Segmenting a single hand from multiple available hands in hand pose estimation

Hi, I'm working on developing an app. I need my app to work in a crowd with multiple people (who have multiple hands).

From what I understand, the Vision Framework currently uses a heuristic of "largest hand" to assign as the detected hand. This won't work for my application since the largest hand won't always be the one that is of interest. In fact, the hand of interest will be the one that is pointing.

I know how to train a model using CreateML to identify a hand that is pointing, but where I'm running into issues is that there is no straightforward way to directly override the Vision framework's built-in heuristic of selecting the largest hand when you're solely relying on Swift and Create ML.

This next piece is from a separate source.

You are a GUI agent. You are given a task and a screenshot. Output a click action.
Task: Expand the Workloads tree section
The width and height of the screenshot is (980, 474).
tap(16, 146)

I would like my framework to be:

  1. Request hand landmarks
  2. Process image
  3. CreateML reports which hand is pointing
  4. We use the pointing hand to collect position data on the points of the index finger

But within vision's framework, if you set the number of hands to collect data for to 1, it will just choose the largest hand and report position data for that hand only. Of course, the easy work around here is to set it to X number of hands, but within the scope of an IOS device, this is computationally intensive (since my app could be handling up to 10 hands at a time).

Has anyone come up with a simpler solution to this problem or aware of something within visionOS to do it?

Replies

day 1 of bumping until an apple engineer sees this :(